Dans le sérail du système Biya, on n’en revient pas. Jusque-là les forces armées avaient mieux contenu la constellation islamiste. Chez le grand voisin, leurs prouesses leur ont même valu des éloges...
Fragiliser psychologiquement
Mais dès lors, tout se dégrade rapidement. Et des questions fusent.
S’agit-il vraiment d’attaques de Boko-Haram où simplement d’excroissance
armée encouragée par les rançons versées secrètement pour, entre
autres, la libération de la famille Moulin-Fournier - en avril 2013 ? Si
on sacrifie aux méandres bagatelles autour de cette multiple attaque
prodigieuse en plein cœur du régime Biya, on se voile en même temps le
visage sur la géostratégie africaine de l’heure qui pourrait s’insinuer
dans la sournoiserie de batailles de succession pernicieuses à Yaoundé.

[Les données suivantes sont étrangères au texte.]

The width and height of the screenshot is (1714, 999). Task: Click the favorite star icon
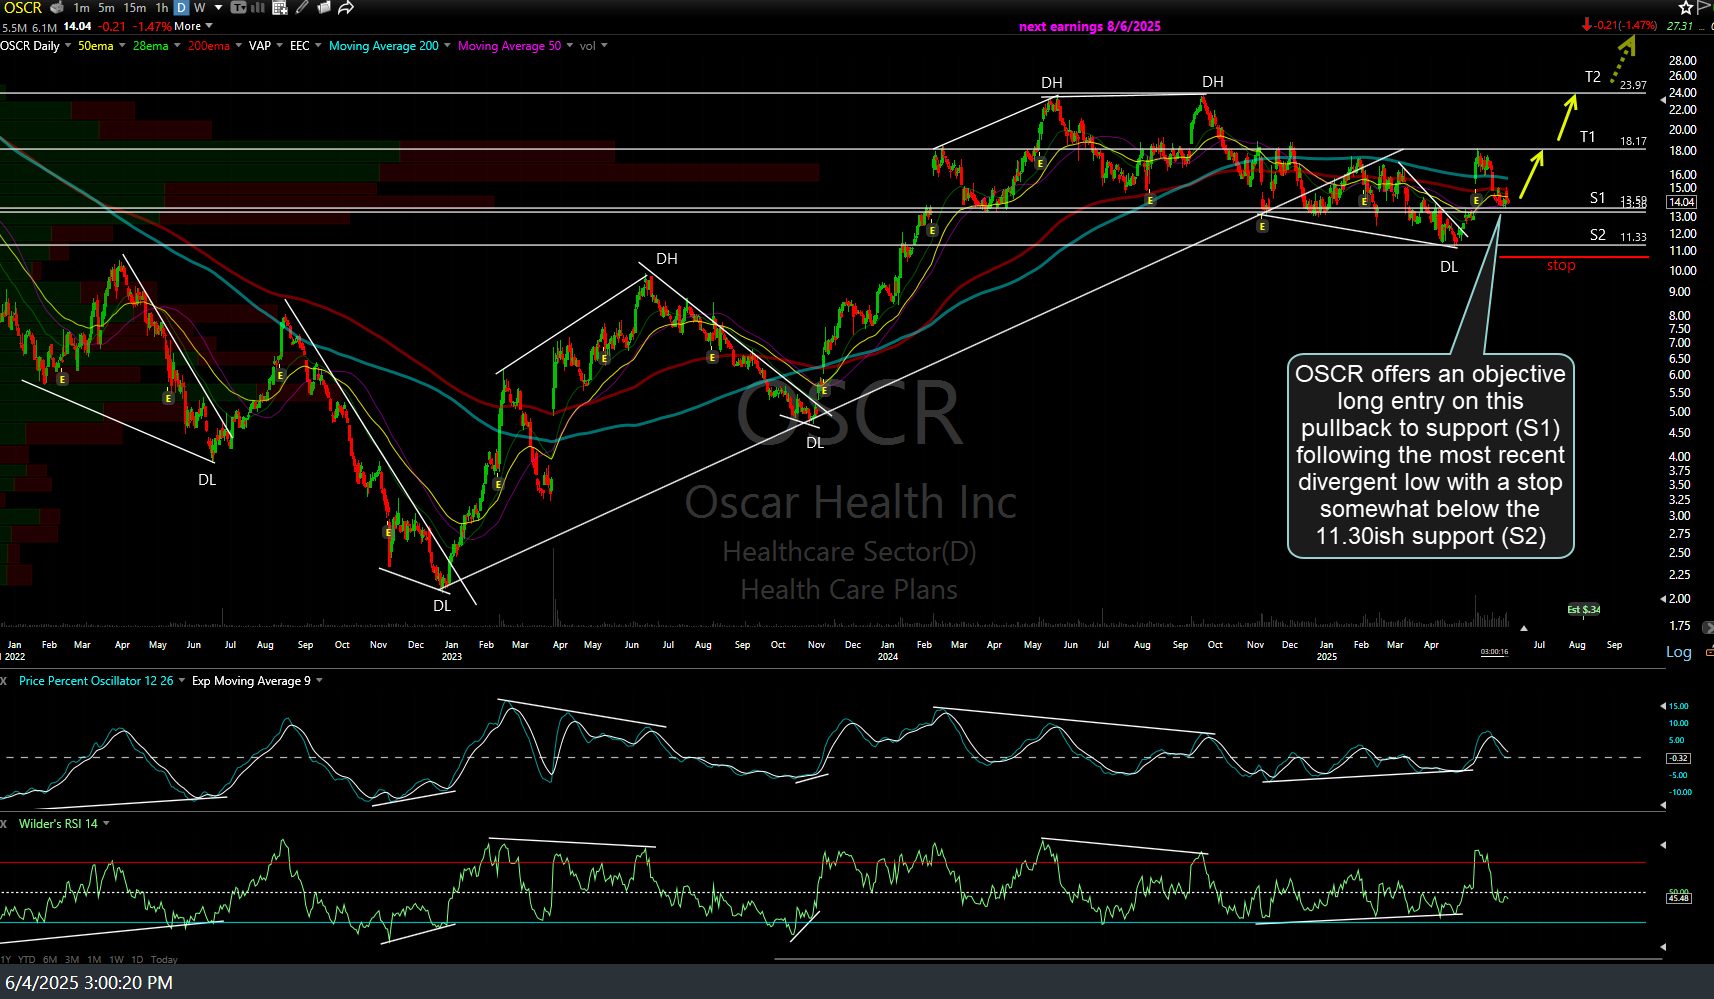[1685, 8]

En clair, cette attaque serait difficilement fortuite. Ne visait-elle
pas à fragiliser psychologiquement un pays qui s’excluait, en toute
ruse, du mécanisme de reconquête entrepris par les alliés de l’OTAN en
Afrique? Question…
Les villageois assiégés ont fait état de combattants islamistes vêtus
aux couleurs du Bataillon d’Intervention Rapide (BIR). Ce n’est qu’une
tactique fort usitée des gangsters nigérians.

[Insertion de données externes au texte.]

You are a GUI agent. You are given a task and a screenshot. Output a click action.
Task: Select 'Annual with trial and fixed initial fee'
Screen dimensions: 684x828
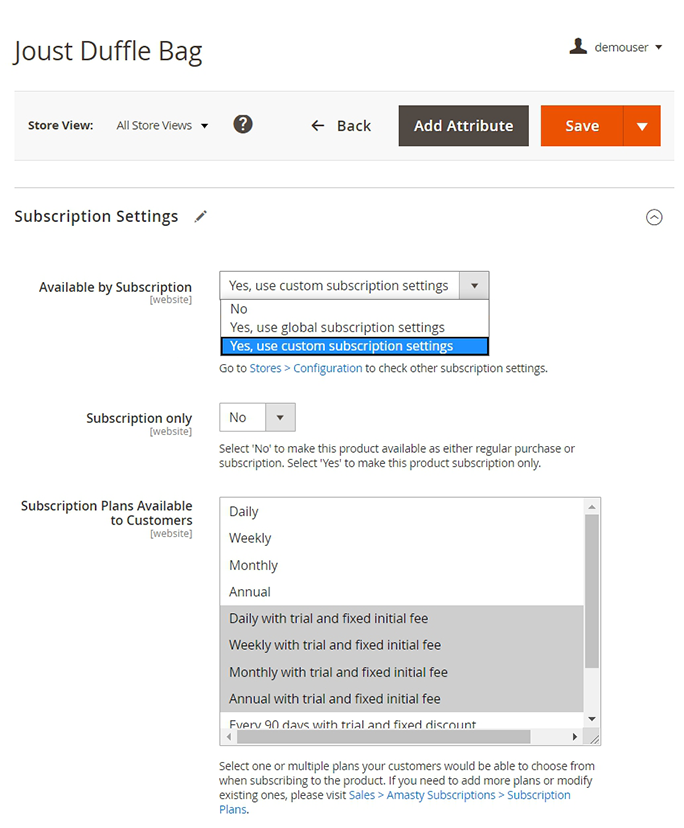point(335,699)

En tout cas, à Yaoundé, on tente de calmer le jeu. Le porte-parole du
Ministère camerounais de la Défense nationale, le lieutenant-colonel
Didier Badjeck, en premier. «Il faut dire que nous sommes rentrés dans
une accalmie après avoir essuyé des attaques d’une rare violence et
d’une sauvagerie qui n’a pas de qualificatif et qui ne peut s’expliquer
que par l’obscurantisme de cette secte, avoue M. Badjeck sur le réseau
social Armée Camerounaise. Il y a une gradation dans la menace. La
situation est revenue à la normale, le calme règne, même si nous savons
que c’est un calme précaire au regard de ces velléités. Nous prenons la
mesure de cette menace qui est aujourd’hui en pleine gradation au niveau
des effectifs qui sont engagés par Boko Haram.»
Ainsi, «Près de 400 personnes ont attaqué du côté de Hilé-Alifa. À
partir de ce moment, les forces de défense ne peuvent que prendre la
mesure de la menace et trouver une réaction proportionnelle à cette
nouvelle configuration. C’est ce qui a été fait (…)»
M. Badjeck sonne la solidarité : «La première chose c’est appeler la
population à ne pas avoir peur. Toute l’histoire de la guerre nous
l’enseigne. Nous sommes dans une société qui évolue et la mondialisation
n’a pas amené que le progrès. Les menaces se sont multipliées. Nous
devons appendre à être dans une culture de défense permanente dans ce
que nous avons de plus cher : la sécurité et la paix. Que la population
soit solidaire à l’action des forces de défense et qu’elle participe
d’une manière ou d’une autre et éviter de verser dans la xénophobie, ce
qui n’est pas dans les habitudes camerounaises.»
Traitement de la menace
De quoi être presque rassurant.
«Nous sommes en train de trouver le temps de traitement de la menace,
souligne le lieutenant-colonel Badjeck ; (…) dans un avenir proche, Boko
Haram ne sera plus qu’un mauvais souvenir. Comme ce fut le cas à la
frontière de l’Est. Boko Haram est un ennemi vicieux et cynique, la
réponse est en cours.»
C’est que, une anecdote relative à une affaire de «rançon payée à
moitié» l’année dernière fait florès dans le septentrion depuis un
moment.
Mais il faut également le rappeler qu’il y a quelque temps, le leader
nigérian de Boko-Haram, l’Imam Bu Muhammad Ibn Muhammad Abubakar Ash
Shekawi mettait en garde les Camerounais dans un message en Haoussa -
traduit par Le Septentrion. En voici l’économie in fine: «Enfin, vous
les Camerounais, on ne vous a pas attaqué et ne nous attaquez pas aussi.
Si vous nous attaquez, comme je l’ai dit plus haut au sujet de toute
personne qui nous attaquerait, nous n’avons peur de qui que ce soit, où
qu’il soit ; partout dans le Monde entier, nous allons (le) combattre».
Le 24 juillet à Maroua, 14 combattants de la secte ont été condamnés par la justice militaire à une peine allant de 10 à 20 ans. Des suites, le septentrion du pays a essuyé pas moins de trois assauts spectaculaires en moins de 72 heures.
C’est évident, un tel détail n’explique pas tout.